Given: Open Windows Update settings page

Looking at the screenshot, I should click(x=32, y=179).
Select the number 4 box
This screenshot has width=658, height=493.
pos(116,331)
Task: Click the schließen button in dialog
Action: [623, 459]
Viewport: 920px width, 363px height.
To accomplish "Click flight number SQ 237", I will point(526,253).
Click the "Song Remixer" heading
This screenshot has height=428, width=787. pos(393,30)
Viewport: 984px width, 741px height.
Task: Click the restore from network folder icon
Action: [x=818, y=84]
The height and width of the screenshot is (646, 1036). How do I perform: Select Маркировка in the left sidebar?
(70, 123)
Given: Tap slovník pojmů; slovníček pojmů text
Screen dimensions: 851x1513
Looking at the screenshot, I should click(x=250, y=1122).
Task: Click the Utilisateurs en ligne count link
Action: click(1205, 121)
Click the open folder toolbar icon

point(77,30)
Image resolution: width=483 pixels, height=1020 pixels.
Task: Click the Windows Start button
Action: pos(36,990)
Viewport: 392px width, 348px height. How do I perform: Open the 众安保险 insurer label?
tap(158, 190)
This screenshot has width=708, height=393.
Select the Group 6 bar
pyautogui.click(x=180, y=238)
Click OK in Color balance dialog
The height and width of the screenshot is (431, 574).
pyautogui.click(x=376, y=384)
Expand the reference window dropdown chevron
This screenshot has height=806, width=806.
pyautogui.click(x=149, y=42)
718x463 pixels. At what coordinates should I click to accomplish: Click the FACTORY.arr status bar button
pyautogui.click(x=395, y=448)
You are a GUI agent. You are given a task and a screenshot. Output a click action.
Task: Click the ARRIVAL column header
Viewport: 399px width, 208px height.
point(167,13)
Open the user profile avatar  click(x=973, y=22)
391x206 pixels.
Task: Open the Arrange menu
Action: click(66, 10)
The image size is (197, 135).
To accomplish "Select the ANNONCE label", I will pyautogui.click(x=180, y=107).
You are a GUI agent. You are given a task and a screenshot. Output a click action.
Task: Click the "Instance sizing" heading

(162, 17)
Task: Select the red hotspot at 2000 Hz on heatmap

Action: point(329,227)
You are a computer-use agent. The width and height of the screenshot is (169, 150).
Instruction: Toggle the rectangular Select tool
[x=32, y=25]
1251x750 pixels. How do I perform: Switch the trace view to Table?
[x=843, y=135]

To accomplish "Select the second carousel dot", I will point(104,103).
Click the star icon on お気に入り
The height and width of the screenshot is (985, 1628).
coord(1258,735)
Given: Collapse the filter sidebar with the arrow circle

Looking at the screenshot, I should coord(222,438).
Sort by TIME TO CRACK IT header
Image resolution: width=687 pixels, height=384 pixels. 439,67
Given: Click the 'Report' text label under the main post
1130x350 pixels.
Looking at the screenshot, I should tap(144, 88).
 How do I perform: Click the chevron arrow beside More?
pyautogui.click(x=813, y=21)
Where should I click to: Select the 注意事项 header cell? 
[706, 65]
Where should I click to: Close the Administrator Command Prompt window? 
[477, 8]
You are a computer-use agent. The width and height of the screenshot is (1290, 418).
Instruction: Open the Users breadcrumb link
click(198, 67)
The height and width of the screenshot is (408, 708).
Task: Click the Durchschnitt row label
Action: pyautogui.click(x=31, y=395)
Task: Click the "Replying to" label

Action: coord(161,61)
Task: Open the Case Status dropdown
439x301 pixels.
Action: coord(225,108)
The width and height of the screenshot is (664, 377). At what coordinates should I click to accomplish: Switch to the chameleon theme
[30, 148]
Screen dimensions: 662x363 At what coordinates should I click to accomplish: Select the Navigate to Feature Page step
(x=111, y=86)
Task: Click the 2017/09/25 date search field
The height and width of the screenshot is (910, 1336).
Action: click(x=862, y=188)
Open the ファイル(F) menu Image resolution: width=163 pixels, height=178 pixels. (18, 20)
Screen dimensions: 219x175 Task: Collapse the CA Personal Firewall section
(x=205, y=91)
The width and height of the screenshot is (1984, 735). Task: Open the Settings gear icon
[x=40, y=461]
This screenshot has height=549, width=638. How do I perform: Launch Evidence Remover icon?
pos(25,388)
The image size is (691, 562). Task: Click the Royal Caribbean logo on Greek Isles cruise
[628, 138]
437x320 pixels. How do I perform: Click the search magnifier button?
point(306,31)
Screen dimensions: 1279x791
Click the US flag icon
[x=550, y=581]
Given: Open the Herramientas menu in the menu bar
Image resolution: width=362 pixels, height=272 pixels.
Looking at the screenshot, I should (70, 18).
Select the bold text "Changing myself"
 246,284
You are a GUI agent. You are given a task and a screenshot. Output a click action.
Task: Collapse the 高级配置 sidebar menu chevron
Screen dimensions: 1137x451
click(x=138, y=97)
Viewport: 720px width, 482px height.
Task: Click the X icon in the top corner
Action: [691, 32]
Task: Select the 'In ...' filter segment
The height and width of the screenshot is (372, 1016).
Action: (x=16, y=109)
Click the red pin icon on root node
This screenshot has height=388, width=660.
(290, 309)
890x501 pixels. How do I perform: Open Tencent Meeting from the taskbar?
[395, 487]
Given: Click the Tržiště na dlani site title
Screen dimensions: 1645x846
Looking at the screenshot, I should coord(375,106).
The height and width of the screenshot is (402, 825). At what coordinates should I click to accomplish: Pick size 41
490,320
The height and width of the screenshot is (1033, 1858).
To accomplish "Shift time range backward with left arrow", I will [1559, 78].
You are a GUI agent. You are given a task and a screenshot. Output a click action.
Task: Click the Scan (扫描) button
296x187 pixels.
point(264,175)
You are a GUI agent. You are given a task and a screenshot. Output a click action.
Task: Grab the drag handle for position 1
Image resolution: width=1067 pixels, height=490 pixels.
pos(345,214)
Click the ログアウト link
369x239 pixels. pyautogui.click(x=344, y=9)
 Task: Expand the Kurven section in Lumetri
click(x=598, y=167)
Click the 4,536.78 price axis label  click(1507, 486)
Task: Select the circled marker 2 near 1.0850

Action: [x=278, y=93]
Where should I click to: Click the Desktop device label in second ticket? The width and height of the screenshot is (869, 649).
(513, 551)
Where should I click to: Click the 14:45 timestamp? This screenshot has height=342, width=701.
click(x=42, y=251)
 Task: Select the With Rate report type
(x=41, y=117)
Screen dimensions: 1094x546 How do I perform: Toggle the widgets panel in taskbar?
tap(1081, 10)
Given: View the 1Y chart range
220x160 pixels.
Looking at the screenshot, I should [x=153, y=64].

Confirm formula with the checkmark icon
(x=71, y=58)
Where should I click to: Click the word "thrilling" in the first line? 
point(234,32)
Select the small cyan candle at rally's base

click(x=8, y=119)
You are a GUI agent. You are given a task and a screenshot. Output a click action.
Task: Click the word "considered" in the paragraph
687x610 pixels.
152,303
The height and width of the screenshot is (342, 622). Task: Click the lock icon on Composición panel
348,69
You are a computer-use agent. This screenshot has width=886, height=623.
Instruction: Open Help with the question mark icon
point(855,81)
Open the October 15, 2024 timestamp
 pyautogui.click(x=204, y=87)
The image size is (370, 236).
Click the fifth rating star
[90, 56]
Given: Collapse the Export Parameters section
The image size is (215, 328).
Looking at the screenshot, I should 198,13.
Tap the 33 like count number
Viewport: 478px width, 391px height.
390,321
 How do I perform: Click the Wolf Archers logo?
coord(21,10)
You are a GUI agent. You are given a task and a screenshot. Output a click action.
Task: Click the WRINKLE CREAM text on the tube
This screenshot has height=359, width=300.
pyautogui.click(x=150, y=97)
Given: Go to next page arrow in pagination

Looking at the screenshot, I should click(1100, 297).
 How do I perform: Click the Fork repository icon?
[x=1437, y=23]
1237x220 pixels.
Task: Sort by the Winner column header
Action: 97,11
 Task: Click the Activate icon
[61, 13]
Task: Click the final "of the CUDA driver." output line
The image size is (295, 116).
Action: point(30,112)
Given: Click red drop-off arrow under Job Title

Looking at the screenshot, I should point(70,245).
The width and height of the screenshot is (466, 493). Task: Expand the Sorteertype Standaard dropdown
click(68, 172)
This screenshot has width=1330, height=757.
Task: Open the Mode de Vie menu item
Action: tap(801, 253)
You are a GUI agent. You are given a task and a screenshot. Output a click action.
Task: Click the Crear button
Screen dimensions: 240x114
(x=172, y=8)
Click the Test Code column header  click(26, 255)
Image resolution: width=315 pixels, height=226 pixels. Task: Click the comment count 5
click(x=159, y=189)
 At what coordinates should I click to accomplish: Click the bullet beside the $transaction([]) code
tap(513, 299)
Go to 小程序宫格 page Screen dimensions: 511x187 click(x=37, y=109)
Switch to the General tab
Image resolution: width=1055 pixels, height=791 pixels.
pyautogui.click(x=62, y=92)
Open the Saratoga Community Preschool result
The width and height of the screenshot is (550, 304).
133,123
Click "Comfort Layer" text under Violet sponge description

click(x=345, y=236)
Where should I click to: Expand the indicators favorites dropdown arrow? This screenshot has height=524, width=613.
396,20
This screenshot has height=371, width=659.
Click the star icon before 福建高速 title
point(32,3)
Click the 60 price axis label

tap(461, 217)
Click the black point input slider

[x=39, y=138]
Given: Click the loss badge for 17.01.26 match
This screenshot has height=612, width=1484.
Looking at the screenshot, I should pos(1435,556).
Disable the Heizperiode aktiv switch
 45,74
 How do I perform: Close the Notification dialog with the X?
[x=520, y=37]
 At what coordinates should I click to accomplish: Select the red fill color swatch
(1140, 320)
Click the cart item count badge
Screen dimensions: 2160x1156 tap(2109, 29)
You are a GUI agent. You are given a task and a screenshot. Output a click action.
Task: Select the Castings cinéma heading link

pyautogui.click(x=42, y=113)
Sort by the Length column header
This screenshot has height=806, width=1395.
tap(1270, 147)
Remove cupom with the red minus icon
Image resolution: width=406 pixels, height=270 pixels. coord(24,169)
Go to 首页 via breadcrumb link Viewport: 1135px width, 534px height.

※ ※ ※

» **What the task asks**
Match on "computer" and copy out every line of the entries that contains it.

» **Response**
You are a computer-use agent. The width and height of the screenshot is (169, 150).
You are a computer-use agent. The width and height of the screenshot is (1290, 418).
You are a computer-use agent. This screenshot has width=886, height=623.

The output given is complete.